Fox News host Greta Van Susteren is having none of it, sharply criticizing Republicans for pointing fingers rather than working long hours to find a solution.
"Here's a suggestion,” Van Susteren told Republican Rep. Ileana Ros-Lehtinen during her television show. “I love protests. Why don't all of your members in the House, Democrats and Republicans, stay in Washington next week and insist that it be resolved? ... Make a statement to the American people that you give a damn."
From her lips to House Speaker John Boehner's ears, as the saying goes. In case it needs a nudge, here's why Republicans should take her advice:
The situation at the southern border is only getting worse.
As Sen. Marco Rubio, R-Fla., said Wednesday, “The only people benefiting from the immigration status quo are the human trafficking networks.” Networks that, lest we forget, are operated by drug cartels of the Death Cult persuasion.

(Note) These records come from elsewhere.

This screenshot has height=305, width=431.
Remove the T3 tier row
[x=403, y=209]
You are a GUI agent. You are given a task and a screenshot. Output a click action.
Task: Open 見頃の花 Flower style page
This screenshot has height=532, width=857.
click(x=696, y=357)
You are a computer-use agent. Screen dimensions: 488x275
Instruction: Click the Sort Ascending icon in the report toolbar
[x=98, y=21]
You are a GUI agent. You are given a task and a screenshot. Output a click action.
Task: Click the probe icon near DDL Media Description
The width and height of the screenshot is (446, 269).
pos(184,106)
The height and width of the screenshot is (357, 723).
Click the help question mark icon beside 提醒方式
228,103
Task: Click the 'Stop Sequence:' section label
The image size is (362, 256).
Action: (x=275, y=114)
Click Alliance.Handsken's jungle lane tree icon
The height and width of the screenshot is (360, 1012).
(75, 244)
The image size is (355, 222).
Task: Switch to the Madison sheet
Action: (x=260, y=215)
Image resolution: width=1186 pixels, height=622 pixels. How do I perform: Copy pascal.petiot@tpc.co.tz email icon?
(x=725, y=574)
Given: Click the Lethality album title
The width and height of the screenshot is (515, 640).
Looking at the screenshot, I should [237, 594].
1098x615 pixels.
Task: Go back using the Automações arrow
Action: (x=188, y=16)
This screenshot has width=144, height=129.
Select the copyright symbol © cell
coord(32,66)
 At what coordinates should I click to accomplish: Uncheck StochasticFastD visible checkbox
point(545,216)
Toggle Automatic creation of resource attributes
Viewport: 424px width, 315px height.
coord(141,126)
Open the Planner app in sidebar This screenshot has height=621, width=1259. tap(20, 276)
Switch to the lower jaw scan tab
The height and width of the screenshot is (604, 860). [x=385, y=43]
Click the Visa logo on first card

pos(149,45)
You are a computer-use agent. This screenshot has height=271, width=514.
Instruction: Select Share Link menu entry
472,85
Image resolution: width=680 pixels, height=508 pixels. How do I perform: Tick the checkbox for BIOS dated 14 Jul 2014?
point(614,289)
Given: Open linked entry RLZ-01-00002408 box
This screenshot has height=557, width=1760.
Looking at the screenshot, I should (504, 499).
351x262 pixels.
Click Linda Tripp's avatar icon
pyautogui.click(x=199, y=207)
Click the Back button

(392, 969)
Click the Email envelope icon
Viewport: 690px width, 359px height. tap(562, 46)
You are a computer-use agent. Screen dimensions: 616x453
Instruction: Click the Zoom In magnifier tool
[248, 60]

The more Congress dithers in crafting a solution -- a real solution dealing with incentives, not a shower of money -- the more immigrants will come north to languish in custody or die abandoned in the desert.
As Van Susteren put it, "Not in a million years would I turn my back on a humanitarian crisis, not in a million years." Lives are on the line. As are legacies, for the cynics in the audience.
Republicans may object to missing the recess because it will keep them away from voters three months before they head to the polls — staying behind, they could argue, would be unilateral disarmament in a pivotal election year.
So here's the strategic reason for staying behind: It will ensure that the election is about immigration, an issue suddenly favorable to Republicans. If the extended session results in action, it would redeem a Republican Party that has been branded since 2012 as the party of shutdowns and stonewalling.
For once, the party can take action on its own terms.
Polling shows that support for a “pathway to citizenship” has declined since the crisis, yet 17 percent of Americans name immigration the country's most pressing issue -- up from 5 percent last month. This figure is followed closely by 16 percent of Americans who say “poor leadership” is the country's most pressing problem.
In case Van Susteren wasn’t blunt enough, the figures are blunter.
Republicans, take the lead on immigration. Crank up the air conditioning in the U.S. Capitol, and the heat on the party in power.